• **SUPPLIED ENTRIES**:
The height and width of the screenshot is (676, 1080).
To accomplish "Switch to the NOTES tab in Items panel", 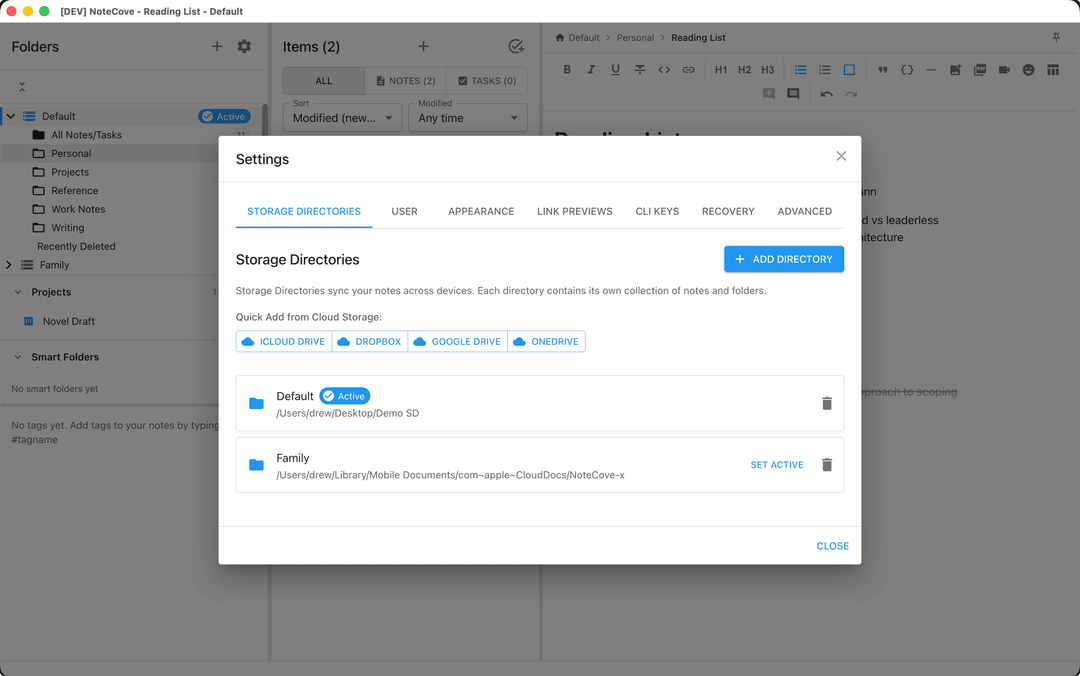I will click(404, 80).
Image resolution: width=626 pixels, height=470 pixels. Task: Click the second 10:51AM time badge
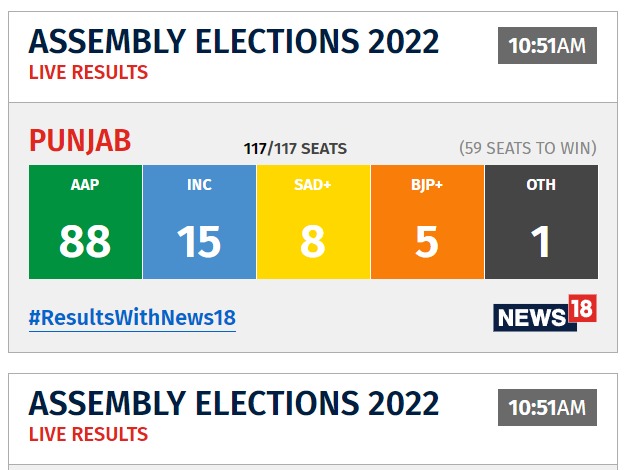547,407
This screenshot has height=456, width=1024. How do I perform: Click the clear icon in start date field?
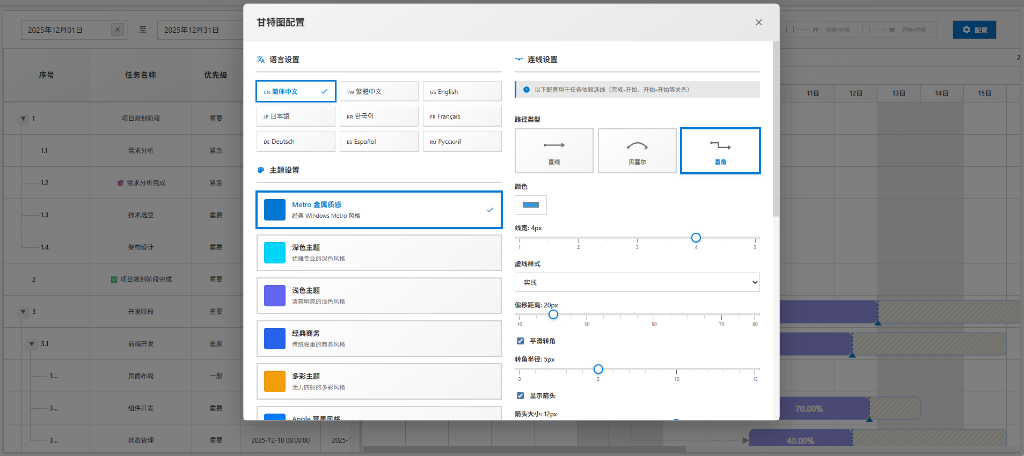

• **SHORT PROBLEM**: Locate each line above that contains the word "height", and copy those lines in full.

• **TASK SOLUTION**:
The height and width of the screenshot is (676, 1080).
Image resolution: width=626 pixels, height=470 pixels. Task: Click the second 10:51AM time badge
This screenshot has height=456, width=1024. How do I perform: Click the clear icon in start date field?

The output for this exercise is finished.